L’impulsion était donnée, et ce refus n’arrêta point les organisateurs de la grève. L’Union des chemins de fer, enivrée par le rapide développement qu’elle avait pris, avait hâte de faire l’épreuve de ses forces. Toutes les loges se montraient pleines d’ardeur : les agens de la ligne de Pittsburg, Pan-Handle et le Fort-Wayne, de la ligne du Michigan méridional, et de la ligne riveraine des lacs (Lake shore Railroad), avaient assuré les agens des grands réseaux de leur coopération. Les agens du réseau Ohio et Mississipi avaient fait savoir qu’ils seraient prêts aussitôt que la compagnie aurait terminé la paie mensuelle, c’est-à-dire pour le 21 juillet ou le 23 au plus tard. On était donc assuré de pouvoir arrêter, en deux ou trois jours au plus, tout le mouvement commercial de dix ou douze états, sur un territoire triple de celui de la France. Le succès parut certain ; l’ouverture de la grève demeura fixée au 16 juillet, et les instructions furent partout envoyées dans ce sens. Le plus profond mystère avait couvert les démarches et les délibérations des loges : le secret des résolutions prises fut gardé avec une discrétion merveilleuse. Un incident qui aurait pu mettre les compagnies en éveil passa inaperçu. Le 30 juin, l’un des organisateurs de l’Union des chemins de fer, Barney Donahue, se présenta avec quelques autres délégués des chauffeurs et des gardes-freins de l’Erié chez le directeur de l’exploitation, dans le but de réclamer contre la réduction annoncée pour le 15 juillet. La réclamation fut repoussée. Prenant alors la parole, Donahue déclara, en présence de l’ingénieur en chef, qu’une grève était inévitable, et que, si la compagnie poussait les agens à bout par son obstination, les voies seraient détruites et Les gares incendiées.
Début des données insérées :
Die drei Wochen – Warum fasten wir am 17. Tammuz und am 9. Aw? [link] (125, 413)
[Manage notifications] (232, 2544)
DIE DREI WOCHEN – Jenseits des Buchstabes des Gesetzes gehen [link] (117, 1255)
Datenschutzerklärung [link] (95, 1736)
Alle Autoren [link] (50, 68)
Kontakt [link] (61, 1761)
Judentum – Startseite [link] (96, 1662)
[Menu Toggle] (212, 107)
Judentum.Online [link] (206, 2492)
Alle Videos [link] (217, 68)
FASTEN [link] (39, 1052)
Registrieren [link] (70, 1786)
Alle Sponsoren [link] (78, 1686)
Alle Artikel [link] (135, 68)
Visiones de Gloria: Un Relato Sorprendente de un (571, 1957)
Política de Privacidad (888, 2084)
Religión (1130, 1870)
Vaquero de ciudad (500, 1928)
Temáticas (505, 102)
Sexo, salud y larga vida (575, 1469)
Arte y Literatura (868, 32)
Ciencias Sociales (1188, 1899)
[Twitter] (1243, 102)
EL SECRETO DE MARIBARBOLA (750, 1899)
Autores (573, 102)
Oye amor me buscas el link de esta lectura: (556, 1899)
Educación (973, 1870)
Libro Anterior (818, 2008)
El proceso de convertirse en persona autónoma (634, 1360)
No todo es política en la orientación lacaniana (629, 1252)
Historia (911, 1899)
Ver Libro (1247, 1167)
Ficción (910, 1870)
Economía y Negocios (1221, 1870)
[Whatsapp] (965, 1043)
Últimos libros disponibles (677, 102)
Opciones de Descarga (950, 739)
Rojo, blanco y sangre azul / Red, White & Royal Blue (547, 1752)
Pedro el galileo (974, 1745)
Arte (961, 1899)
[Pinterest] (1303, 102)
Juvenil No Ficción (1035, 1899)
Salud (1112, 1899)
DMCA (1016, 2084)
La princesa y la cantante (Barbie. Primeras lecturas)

Cette menace, considérée comme une vaine fanfaronnade, ne fut pas prise au sérieux : avant qu’un mois se fût écoulé, des propriétés d’une valeur de 200 millions avaient été détruites par les flammes.

On vient de voir comment la grève des chemins de fer fut préparée et organisée ; il nous reste à en raconter les incidens, et à montrer comment l’intervention de l’Internationale lui fit prendre un développement inattendu et en changea le caractère.


Cucheval Clarigny.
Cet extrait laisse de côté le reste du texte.